Comparing Tune’s Function API and Class API#

Here are a few key concepts and what they look like for the Function and Class API’s.

Concept	Function API	Class API
Training Iteration	Increments on each `tune.report` call	Increments on each `Trainable.step` call
Report metrics	`tune.report(metrics)`	Return metrics from `Trainable.step`
Saving a checkpoint	`tune.report(..., checkpoint=checkpoint)`	`Trainable.save_checkpoint`
Loading a checkpoint	`tune.get_checkpoint()`	`Trainable.load_checkpoint`
Accessing config	Passed as an argument `def train_func(config):`	Passed through `Trainable.setup`

Advanced Resource Allocation#

Trainables can themselves be distributed. If your trainable function / class creates further Ray actors or tasks that also consume CPU / GPU resources, you will want to add more bundles to the PlacementGroupFactory to reserve extra resource slots. For example, if a trainable class requires 1 GPU itself, but also launches 4 actors, each using another GPU, then you should use tune.with_resources like this:

 tuner = tune.Tuner(
     tune.with_resources(my_trainable, tune.PlacementGroupFactory([
         {"CPU": 1, "GPU": 1},
         {"GPU": 1},
         {"GPU": 1},
         {"GPU": 1},
         {"GPU": 1}
     ])),
     run_config=RunConfig(name="my_trainable")
 )

The Trainable also provides the default_resource_requests interface to automatically declare the resources per trial based on the given configuration.

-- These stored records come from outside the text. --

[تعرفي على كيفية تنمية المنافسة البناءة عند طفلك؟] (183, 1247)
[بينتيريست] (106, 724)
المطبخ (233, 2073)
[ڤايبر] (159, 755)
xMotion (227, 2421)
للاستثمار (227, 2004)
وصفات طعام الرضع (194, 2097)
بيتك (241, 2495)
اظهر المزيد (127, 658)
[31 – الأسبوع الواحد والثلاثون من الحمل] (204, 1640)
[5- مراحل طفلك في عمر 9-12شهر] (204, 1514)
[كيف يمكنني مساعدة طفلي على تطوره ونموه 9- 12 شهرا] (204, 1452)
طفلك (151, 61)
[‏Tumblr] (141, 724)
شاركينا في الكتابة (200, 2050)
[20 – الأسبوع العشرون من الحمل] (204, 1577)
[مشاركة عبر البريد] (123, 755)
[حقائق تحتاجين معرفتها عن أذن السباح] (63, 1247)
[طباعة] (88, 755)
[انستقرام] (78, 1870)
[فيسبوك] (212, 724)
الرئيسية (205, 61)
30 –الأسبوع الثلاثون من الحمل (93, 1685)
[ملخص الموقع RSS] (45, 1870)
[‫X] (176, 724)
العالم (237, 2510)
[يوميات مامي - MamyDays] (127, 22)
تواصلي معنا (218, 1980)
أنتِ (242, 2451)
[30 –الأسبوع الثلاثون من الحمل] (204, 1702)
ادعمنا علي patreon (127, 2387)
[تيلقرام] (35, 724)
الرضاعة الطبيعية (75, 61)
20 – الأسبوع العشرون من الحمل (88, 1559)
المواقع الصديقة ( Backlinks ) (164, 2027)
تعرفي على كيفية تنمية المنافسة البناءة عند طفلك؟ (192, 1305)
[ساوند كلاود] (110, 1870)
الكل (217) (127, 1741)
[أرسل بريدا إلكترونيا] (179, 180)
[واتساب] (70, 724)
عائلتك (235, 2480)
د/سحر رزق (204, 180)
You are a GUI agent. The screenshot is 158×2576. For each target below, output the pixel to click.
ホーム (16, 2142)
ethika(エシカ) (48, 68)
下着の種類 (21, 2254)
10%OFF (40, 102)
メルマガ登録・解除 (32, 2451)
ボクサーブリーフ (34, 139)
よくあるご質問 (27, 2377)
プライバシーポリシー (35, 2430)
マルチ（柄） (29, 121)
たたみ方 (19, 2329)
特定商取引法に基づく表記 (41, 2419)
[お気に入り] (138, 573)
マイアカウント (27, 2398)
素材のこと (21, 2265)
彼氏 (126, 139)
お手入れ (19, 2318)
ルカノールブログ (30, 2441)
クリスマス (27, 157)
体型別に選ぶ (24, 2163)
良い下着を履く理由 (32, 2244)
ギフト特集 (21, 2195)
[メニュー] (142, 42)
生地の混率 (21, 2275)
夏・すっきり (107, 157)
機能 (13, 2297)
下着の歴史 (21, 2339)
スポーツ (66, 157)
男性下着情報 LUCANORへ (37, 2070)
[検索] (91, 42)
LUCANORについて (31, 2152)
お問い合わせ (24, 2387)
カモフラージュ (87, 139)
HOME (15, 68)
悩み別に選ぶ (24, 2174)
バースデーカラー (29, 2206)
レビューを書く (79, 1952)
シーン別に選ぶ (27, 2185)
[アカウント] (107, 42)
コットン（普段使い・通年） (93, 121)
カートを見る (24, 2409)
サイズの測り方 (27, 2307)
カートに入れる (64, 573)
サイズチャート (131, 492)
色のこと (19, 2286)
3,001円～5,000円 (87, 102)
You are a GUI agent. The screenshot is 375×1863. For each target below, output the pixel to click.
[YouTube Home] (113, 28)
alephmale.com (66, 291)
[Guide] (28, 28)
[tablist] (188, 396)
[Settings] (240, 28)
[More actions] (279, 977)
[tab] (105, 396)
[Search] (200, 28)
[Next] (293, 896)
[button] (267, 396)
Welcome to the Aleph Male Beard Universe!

It is also possible to specify memory ("memory", in bytes) and custom resource requirements.

Function API#

For reporting results and checkpoints with the function API, see the Ray Train utilities documentation.

Classes

`Checkpoint`	A reference to data persisted as a directory in local or remote storage.
`TuneContext`	Context to access metadata within Ray Tune functions.

Functions

`get_checkpoint`	Access the latest reported checkpoint to resume from if one exists.
`get_context`	Get or create a singleton Ray Tune context.
`report`	Report metrics and optionally save and register a checkpoint to Ray Tune.

Trainable (Class API)#

Constructor#

Trainable

Abstract class for trainable models, functions, etc.

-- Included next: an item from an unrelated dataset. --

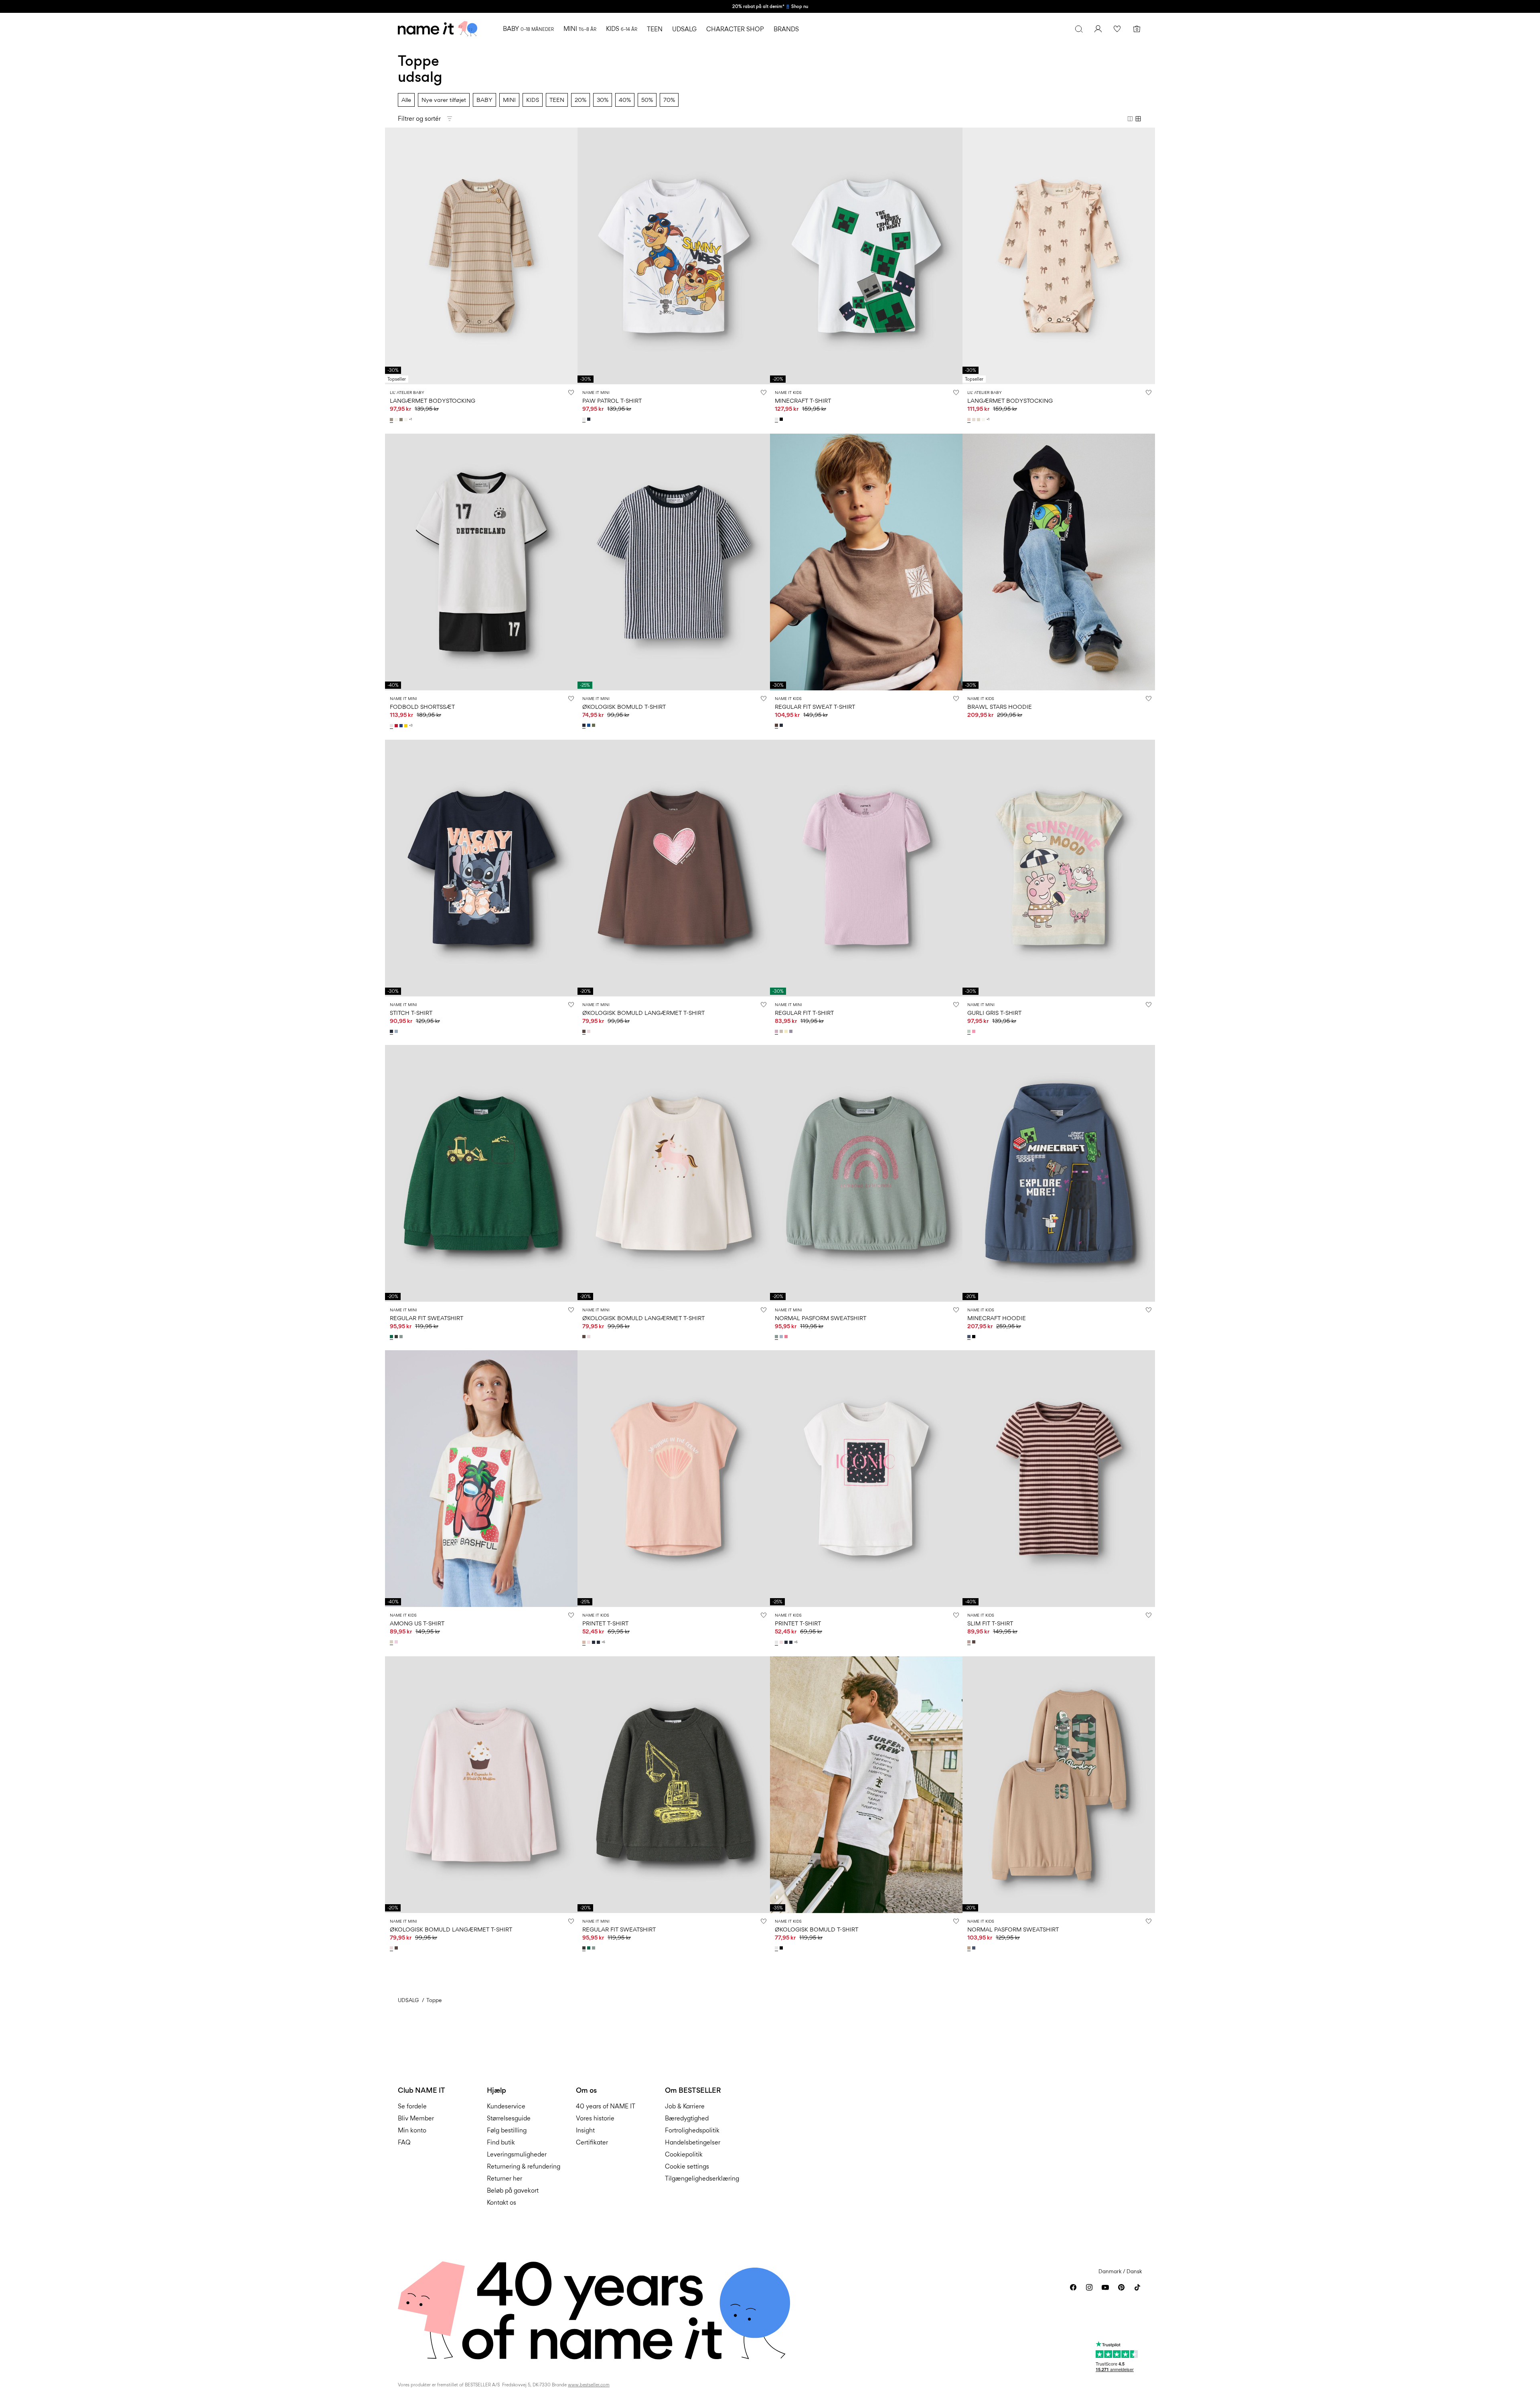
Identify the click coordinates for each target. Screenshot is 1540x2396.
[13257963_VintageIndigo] (969, 1336)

Trainable Methods to Implement#

`setup`	Subclasses should override this for custom initialization.
`save_checkpoint`	Subclasses should override this to implement `save()`.
`load_checkpoint`	Subclasses should override this to implement restore().
`step`	Subclasses should override this to implement train().
`reset_config`	Resets configuration without restarting the trial.
`cleanup`	Subclasses should override this for any cleanup on stop.
`default_resource_request`	Provides a static resource requirement for the given configuration.

Tune Trainable Utilities#

Tune Data Ingestion Utilities#

tune.with_parameters

Wrapper for trainables to pass arbitrary large data objects.

Tune Resource Assignment Utilities#

`tune.with_resources`	Wrapper for trainables to specify resource requests.
`PlacementGroupFactory`	Wrapper class that creates placement groups for trials.
`tune.utils.wait_for_gpu`	Checks if a given GPU has freed memory.

Tune Trainable Debugging Utilities#

`tune.utils.diagnose_serialization`	Utility for detecting why your trainable function isn't serializing.
`tune.utils.validate_save_restore`	Helper method to check if your Trainable class will resume correctly.
`tune.utils.util.validate_warmstart`	Generic validation of a Searcher's warm start functionality.